To Kellaway fans, that's stop-press news -- but what if you've never heard of Roger Kellaway? Welcome to the club. He's the quintessential musician's musician, passionately admired by his colleagues and unknown to the public at large. What's more, I can see why. Just as Kellaway has never fit into any known stylistic pigeonhole, so is "Roger Kellaway Cello Quartet" all but uncategorizable. To be honest, I'm not even sure it's jazz, though much of it sounds like jazz. "The idea that anything can go with anything is very appealing to me," Kellaway told me in a 1995 interview, "and classical music has taught me that the options are infinite." This album proves his point, gorgeously and gloriously.

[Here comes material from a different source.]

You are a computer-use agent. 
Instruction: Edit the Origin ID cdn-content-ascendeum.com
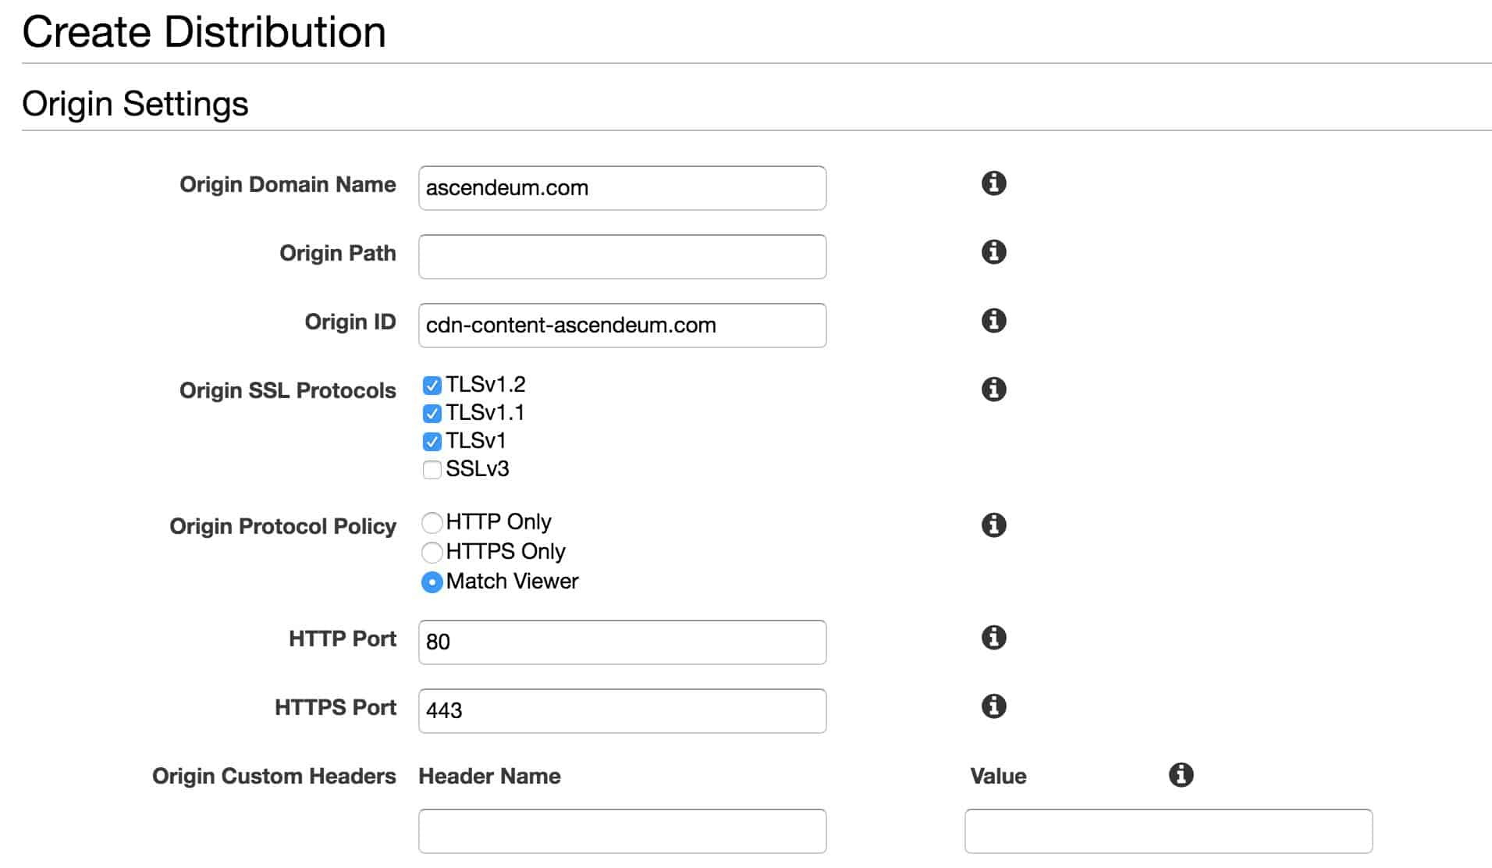[x=621, y=325]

Start with the instrumentation: Kellaway on piano, Chuck Domanico on bass, Emil Richards on marimba and percussion, and Edgar Lustgarten on . . . cello? Surely not. A charter member of Arturo Toscanini's NBC Symphony Orchestra, Lustgarten couldn't have faked "Happy Birthday" without the sheet music in front of him. But Kellaway loved the cello ("It resonates with the body to a greater degree than perhaps any other musical instrument"), so he wrote out Lustgarten's parts note for note. Oh, yes, one more thing -- no drums. "The cymbals and drums in a regular drum set fill up the air between the other instruments," Kellaway explained. "Take them away, clear the air, and you get chamber music."

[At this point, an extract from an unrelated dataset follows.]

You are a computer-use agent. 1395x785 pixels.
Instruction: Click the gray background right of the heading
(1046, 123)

That's about as close as I can come to describing the Cello Quartet: It played jazz-flavored chamber music, or maybe vice versa. "Sunrise," my favorite track, opens with an out-of-tempo duet for cello and piano that sounds as if Ravel had dropped by the studio and sat in. Then Richards strokes a bell tree and Kellaway slips stealthily into a supple, mysteriously asymmetrical riff, and as Domanico lays down an off-center bass line, you start counting on your fingers and realize that the tune you're hearing is in 15/8. That's the kind of compound time signature you'd expect to hear in a piece like "The Rite of Spring," only "Sunrise" doesn't seem the least bit "modern." All its complexities dissolve in a radiant wash of rich, outdoorsy colors, and what materializes in their place is an impressionist soundscape of the utmost elegance and serenity.

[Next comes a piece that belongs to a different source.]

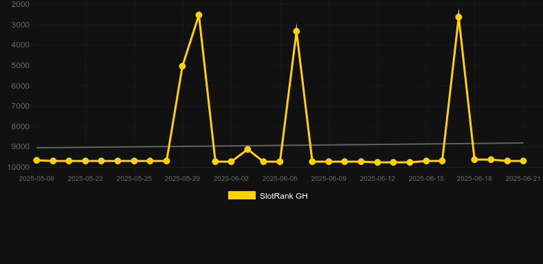
Task: Click the gray trend line's right end
Action: click(x=522, y=143)
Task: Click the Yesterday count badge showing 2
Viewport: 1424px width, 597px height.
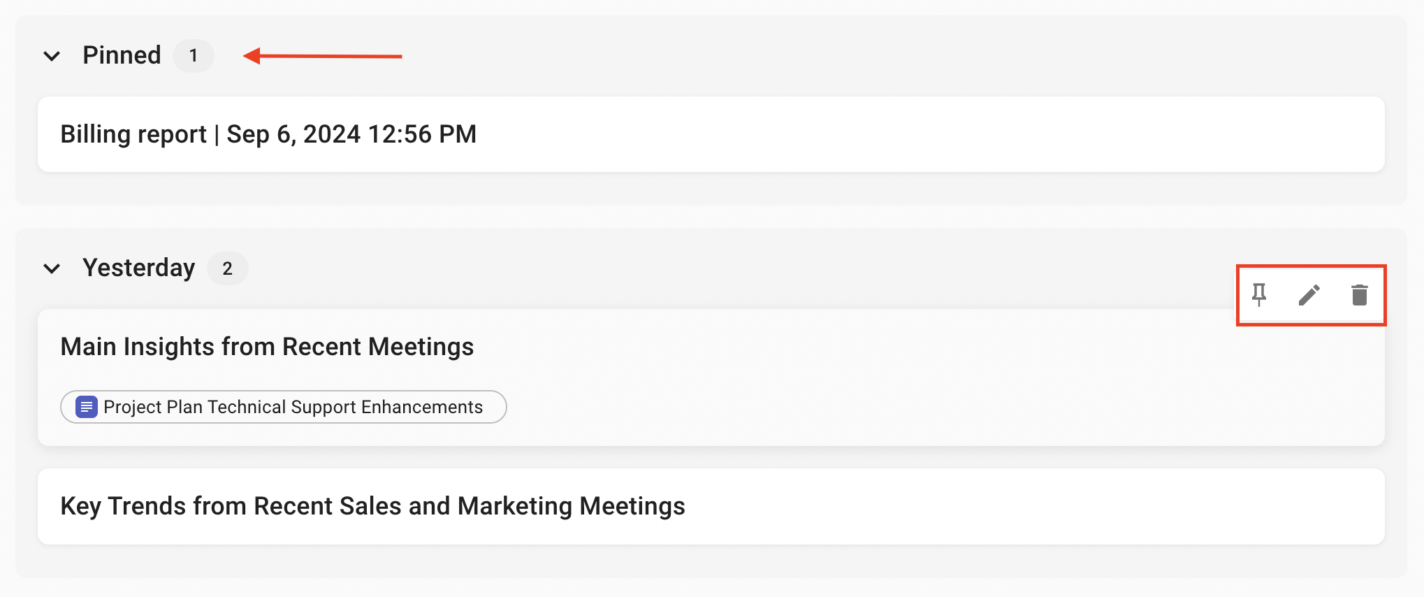Action: pyautogui.click(x=227, y=268)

Needless to say, Kellaway's airy, sparkling piano playing is everywhere evident, but the star of this CD is the group itself. Never in the history of jazz has there been a band remotely like the Cello Quartet. Listen to its debut album and you'll wonder how "Roger Kellaway Cello Quartet" could possibly have remained out of print for 34 years. It's a lost masterpiece whose time has come.